— Entries supplied —
# # # # #

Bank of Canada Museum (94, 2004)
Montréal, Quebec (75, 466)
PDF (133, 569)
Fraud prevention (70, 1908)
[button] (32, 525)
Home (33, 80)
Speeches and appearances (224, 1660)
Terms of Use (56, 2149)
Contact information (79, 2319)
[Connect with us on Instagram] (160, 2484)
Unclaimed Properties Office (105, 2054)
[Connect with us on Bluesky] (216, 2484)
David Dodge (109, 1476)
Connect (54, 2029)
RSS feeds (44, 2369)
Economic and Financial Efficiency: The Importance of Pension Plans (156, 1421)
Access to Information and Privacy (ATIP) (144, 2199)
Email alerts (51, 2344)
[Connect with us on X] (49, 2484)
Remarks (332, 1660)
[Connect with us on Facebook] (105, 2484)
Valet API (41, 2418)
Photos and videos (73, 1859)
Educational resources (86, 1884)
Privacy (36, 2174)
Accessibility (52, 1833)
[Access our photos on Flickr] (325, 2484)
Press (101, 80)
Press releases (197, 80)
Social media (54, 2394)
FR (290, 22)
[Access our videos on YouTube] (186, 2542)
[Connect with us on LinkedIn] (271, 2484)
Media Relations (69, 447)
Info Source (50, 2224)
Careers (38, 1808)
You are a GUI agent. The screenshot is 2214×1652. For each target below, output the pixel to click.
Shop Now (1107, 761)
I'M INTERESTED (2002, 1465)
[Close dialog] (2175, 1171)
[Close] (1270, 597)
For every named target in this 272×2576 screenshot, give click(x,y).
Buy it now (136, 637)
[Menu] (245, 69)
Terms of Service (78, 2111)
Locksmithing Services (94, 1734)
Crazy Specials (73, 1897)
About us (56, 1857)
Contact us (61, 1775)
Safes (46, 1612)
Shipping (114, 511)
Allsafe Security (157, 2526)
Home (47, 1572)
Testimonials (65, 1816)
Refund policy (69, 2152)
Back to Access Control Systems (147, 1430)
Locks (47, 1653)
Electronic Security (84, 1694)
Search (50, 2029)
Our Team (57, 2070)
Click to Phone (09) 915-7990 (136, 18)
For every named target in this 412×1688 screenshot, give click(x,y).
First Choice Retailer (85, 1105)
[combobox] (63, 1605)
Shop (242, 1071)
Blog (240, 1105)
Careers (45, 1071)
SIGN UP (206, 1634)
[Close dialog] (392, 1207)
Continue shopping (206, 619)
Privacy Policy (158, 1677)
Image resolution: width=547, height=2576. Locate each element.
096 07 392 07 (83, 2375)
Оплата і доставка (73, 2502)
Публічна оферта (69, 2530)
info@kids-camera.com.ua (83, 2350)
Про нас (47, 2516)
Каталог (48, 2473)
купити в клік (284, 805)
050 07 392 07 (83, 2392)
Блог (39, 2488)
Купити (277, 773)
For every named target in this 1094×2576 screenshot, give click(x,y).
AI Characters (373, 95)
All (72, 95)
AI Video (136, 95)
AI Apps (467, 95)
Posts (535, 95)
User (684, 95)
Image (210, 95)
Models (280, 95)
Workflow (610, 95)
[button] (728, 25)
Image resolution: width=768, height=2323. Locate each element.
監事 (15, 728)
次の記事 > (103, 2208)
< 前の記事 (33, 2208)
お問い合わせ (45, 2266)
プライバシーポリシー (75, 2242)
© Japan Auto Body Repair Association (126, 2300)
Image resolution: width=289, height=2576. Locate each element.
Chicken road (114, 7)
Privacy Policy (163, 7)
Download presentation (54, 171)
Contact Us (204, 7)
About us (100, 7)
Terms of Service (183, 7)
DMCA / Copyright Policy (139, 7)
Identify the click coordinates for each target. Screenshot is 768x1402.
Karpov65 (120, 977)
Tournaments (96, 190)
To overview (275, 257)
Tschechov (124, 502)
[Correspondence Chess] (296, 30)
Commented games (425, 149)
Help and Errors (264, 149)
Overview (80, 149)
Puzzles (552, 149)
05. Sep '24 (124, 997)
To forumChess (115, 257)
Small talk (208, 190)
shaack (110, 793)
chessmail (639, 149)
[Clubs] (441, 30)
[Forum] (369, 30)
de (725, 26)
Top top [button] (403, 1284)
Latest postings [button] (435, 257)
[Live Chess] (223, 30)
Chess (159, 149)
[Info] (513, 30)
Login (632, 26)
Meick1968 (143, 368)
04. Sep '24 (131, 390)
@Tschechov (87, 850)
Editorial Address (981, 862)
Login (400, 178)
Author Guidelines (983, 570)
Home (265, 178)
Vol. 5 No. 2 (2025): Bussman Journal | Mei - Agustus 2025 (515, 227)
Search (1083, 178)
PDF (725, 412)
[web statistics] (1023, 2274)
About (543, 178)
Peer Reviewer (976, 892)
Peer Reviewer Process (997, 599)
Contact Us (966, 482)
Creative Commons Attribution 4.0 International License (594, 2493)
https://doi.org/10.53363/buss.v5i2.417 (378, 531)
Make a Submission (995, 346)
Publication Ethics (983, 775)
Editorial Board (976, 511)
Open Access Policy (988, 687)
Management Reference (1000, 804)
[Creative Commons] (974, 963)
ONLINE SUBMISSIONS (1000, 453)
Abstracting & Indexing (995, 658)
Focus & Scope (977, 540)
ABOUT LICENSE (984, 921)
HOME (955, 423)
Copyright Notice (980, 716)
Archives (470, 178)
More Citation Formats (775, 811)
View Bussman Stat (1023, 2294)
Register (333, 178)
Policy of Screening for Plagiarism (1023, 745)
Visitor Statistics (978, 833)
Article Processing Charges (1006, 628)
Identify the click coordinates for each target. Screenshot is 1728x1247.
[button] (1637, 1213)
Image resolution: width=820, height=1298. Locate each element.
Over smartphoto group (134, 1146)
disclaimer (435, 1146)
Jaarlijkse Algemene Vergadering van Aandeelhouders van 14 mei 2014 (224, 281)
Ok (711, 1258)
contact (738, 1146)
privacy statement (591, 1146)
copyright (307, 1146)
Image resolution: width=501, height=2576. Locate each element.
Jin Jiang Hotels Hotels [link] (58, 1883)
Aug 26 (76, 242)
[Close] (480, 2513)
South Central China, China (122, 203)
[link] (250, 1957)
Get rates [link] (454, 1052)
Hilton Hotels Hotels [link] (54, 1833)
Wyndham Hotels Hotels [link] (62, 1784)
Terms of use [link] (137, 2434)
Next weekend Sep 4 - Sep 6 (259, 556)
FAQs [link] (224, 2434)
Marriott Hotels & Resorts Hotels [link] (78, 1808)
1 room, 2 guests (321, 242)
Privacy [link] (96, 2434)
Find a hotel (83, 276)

# # # # #

— Your instructions —
Copy every line where the word "named" is present in the entries above.

— Answer for this exercise —
For every named target in this 272×2576 screenshot, give click(x,y).
For every named target in this 412×1688 screenshot, give click(x,y).
For every named target in this 1094×2576 screenshot, give click(x,y).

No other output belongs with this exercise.